**TASK INPUT:**
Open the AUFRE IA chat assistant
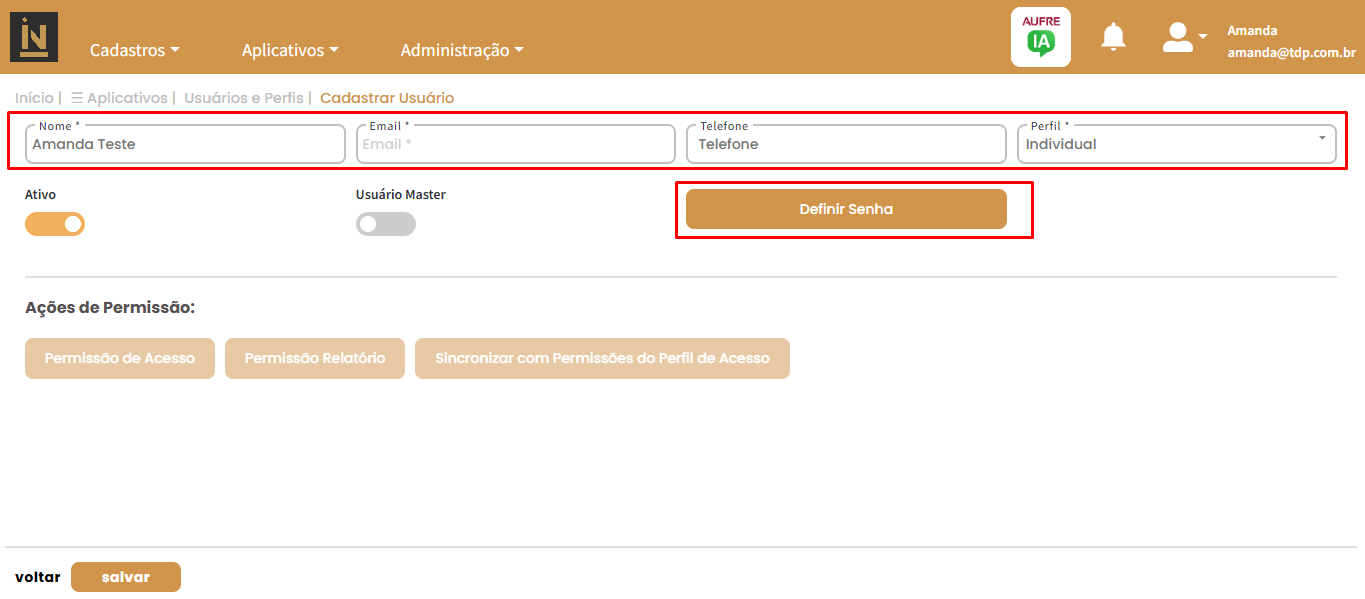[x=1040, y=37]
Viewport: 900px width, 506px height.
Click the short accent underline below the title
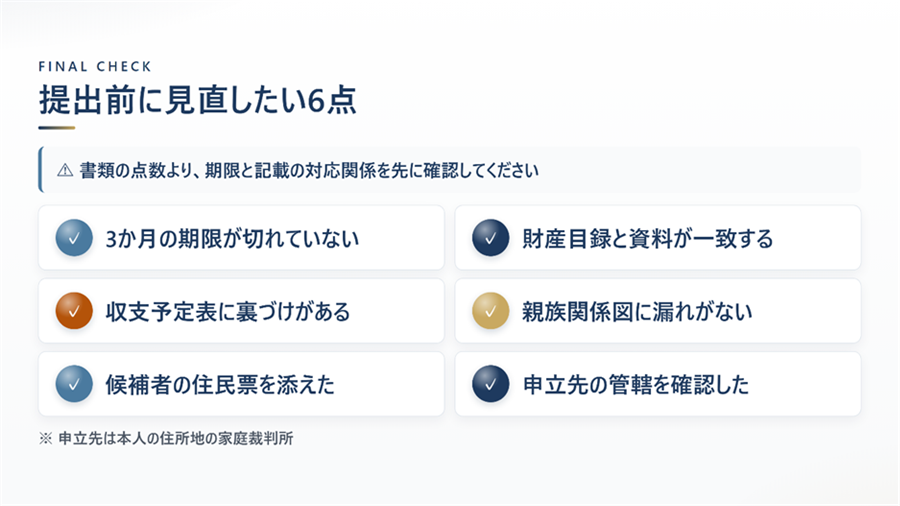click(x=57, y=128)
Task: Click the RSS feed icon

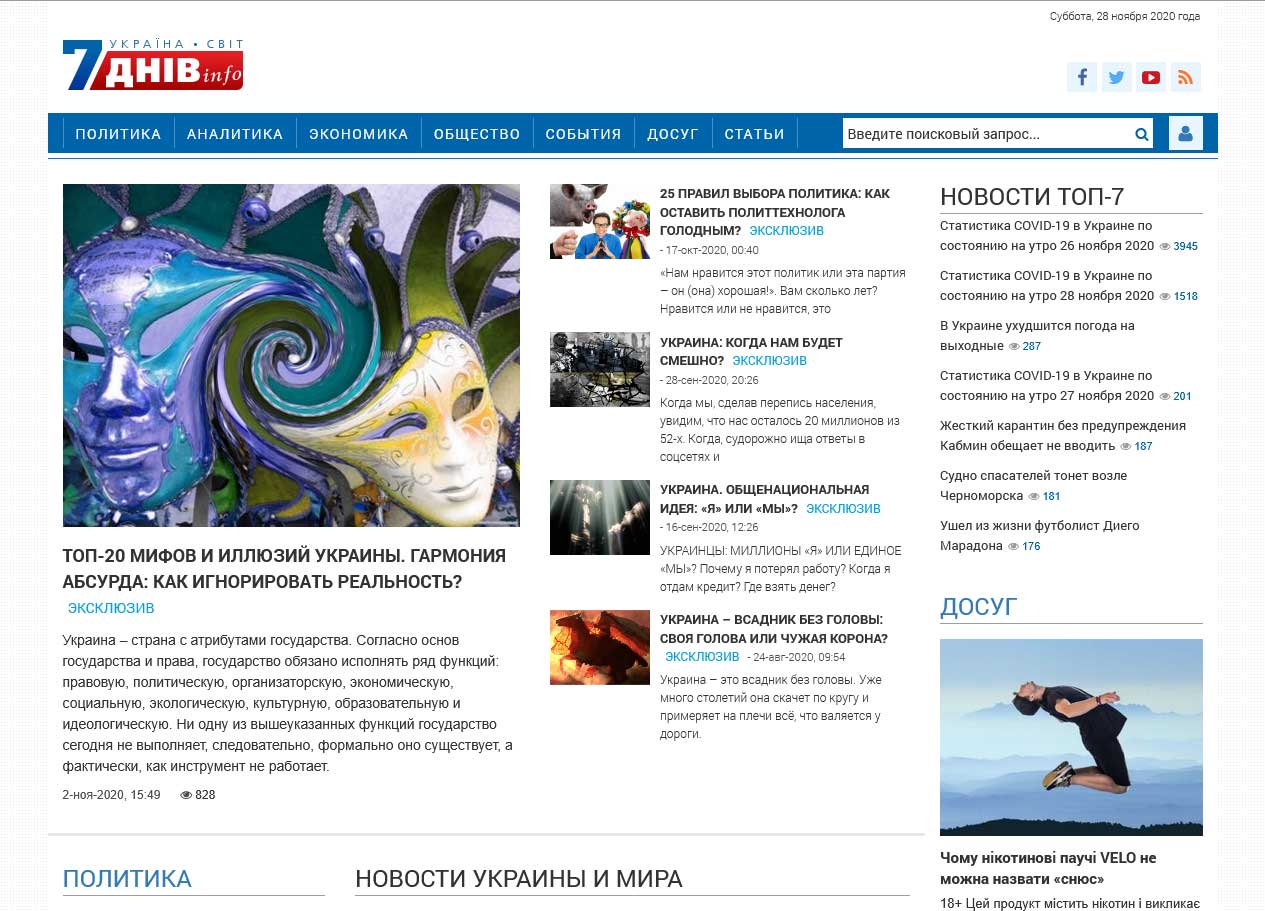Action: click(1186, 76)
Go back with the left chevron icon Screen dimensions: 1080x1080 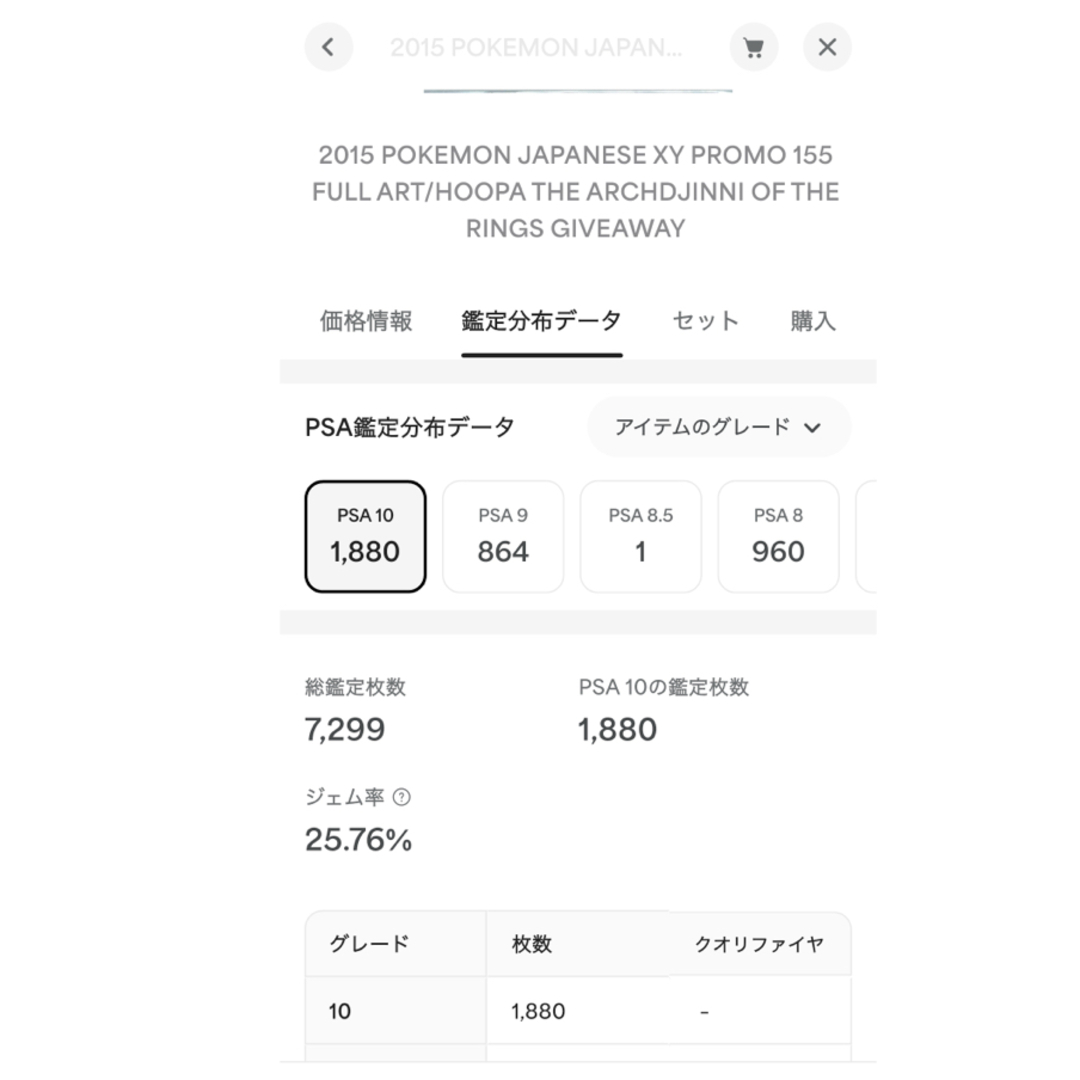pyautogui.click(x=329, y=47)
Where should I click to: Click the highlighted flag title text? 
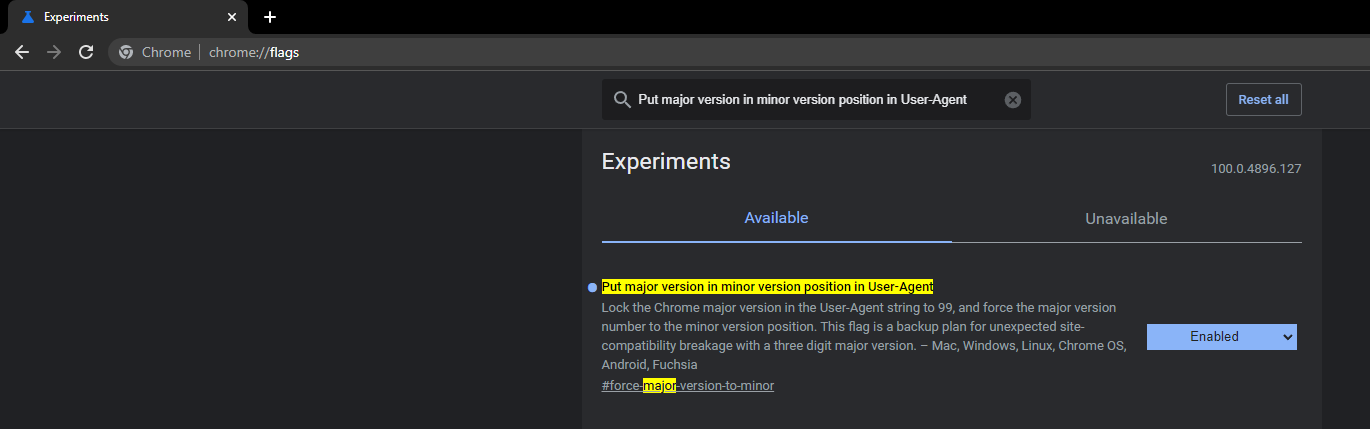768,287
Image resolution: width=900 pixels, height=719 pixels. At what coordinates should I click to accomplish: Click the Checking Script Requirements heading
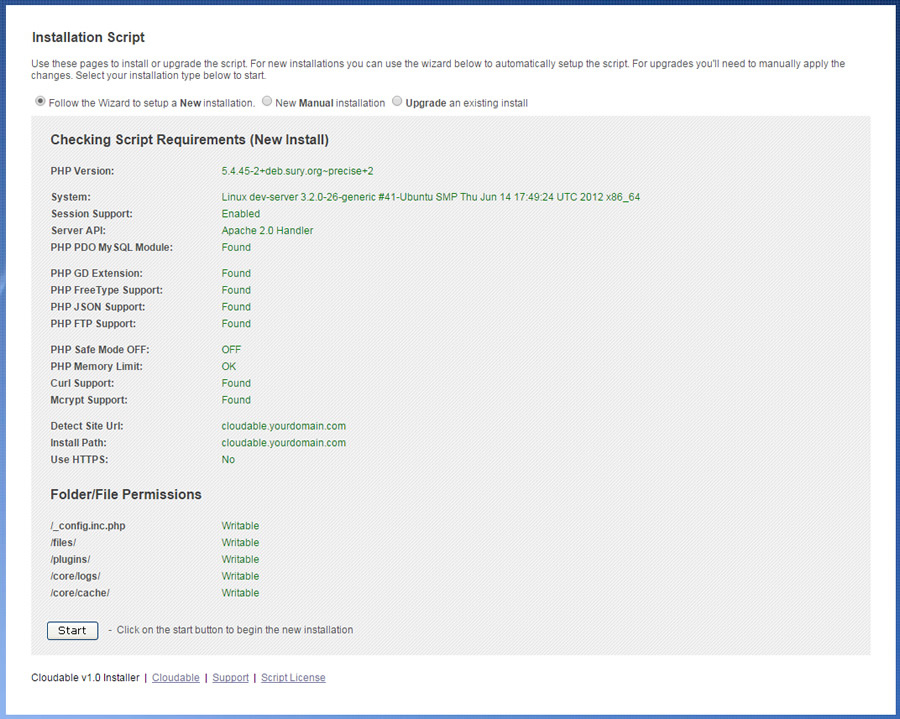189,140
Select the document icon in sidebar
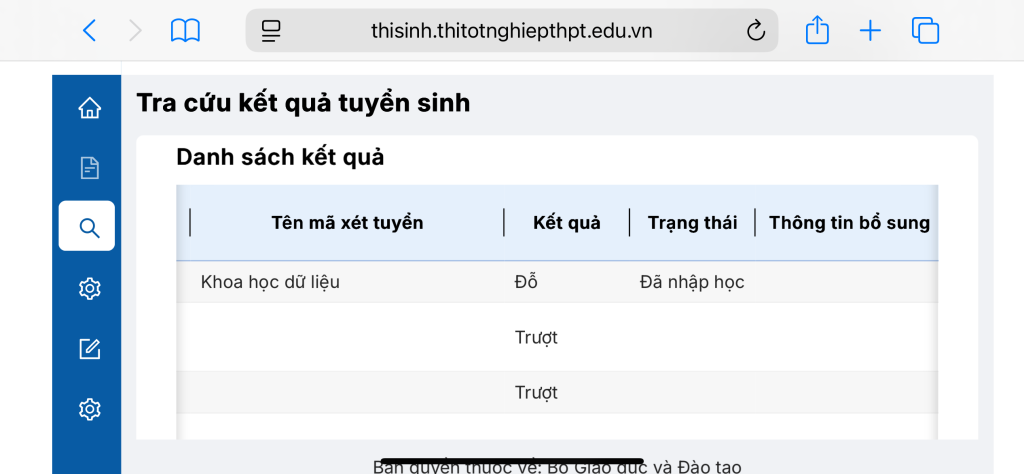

**TASK STATEMENT:** Write out, exactly as they appear, the lines from the one containing "Where should I" through the end of the material above, excluding pictures.

**EXERCISE SOLUTION:**
Where should I click to: Click the highlighted flag title text? 
768,287
Image resolution: width=900 pixels, height=719 pixels. At what coordinates should I click to accomplish: Click the Checking Script Requirements heading
189,140
Select the document icon in sidebar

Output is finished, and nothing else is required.